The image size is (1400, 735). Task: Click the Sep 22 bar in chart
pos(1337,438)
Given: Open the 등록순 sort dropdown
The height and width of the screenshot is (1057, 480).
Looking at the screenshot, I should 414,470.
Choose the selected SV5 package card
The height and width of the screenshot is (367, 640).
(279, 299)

● TASK TO CARRY OUT: Give the entries again in full, exactly as they are written.

● RESPONSE AREA:
The image size is (1400, 735). Task: Click the Sep 22 bar in chart
pos(1337,438)
Given: Open the 등록순 sort dropdown
The height and width of the screenshot is (1057, 480).
Looking at the screenshot, I should 414,470.
Choose the selected SV5 package card
The height and width of the screenshot is (367, 640).
(279, 299)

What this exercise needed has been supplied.